Les services de soins critiques, qui hébergent les cas les plus graves, accueillaient au total mercredi 3.852 personnes diagnostiquées au Covid. Ce chiffre décline depuis plusieurs jours même si, plus généralement, les hospitalisations continuent à augmenter.

- "Double message" -

Cette situation s'explique par les caractéristiques du variant Omicron, qui est certes beaucoup plus contagieux que ses prédécesseurs mais donne aussi moins de formes sévères de la maladie. Cela se traduit par des passages moins longs à l'hôpital et des admissions moins fréquentes en réanimation.

Le porte-parole du gouvernement a également loué "l'esprit de responsabilité des Français" et la "couverture vaccinale très large" en France qui a "parfaitement joué son rôle de bouclier".

La population continue également à se tester massivement, même si les chiffres diminuent un peu. Plus de 11 millions de tests de dépistage du Covid-19 ont été réalisés la semaine dernière, un peu moins que le record enregistré après la rentrée scolaire de janvier et en recul pour la première fois depuis la Toussaint.

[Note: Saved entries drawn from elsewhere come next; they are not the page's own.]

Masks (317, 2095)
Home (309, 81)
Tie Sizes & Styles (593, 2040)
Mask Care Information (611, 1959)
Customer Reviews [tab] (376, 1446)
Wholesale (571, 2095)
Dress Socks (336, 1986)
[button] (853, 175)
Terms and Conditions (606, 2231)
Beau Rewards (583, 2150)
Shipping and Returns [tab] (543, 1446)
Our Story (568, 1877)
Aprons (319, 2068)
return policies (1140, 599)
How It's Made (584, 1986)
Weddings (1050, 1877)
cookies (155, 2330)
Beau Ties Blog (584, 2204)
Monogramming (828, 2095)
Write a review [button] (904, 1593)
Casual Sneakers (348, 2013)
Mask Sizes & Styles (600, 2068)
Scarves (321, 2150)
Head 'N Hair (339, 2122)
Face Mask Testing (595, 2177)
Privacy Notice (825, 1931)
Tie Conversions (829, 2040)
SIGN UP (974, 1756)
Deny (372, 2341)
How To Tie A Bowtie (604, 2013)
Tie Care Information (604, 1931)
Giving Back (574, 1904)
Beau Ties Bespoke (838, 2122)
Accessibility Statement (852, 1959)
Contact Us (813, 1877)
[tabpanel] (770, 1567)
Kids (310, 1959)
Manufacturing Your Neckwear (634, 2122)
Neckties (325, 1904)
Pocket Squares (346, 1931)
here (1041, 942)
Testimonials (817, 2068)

"On va entrer dans une période contrastée", a résumé jeudi, dans un avis paru avant les annonces du gouvernement, le Conseil scientifique, qui conseille l'exécutif dans la gestion de la crise.

Se disant porteur d'un "double message d'espoir et de prudence", il estime que les hôpitaux devraient être en mesure de supporter la vague mais seulement à condition que les Français restent vigilants en matière de gestes barrières.

Le Conseil scientifique répète qu'il est favorable au pass vaccinal, le jugeant "justifié" pour pousser à la vaccination les Français à risque qui n'ont pas encore sauté le pas.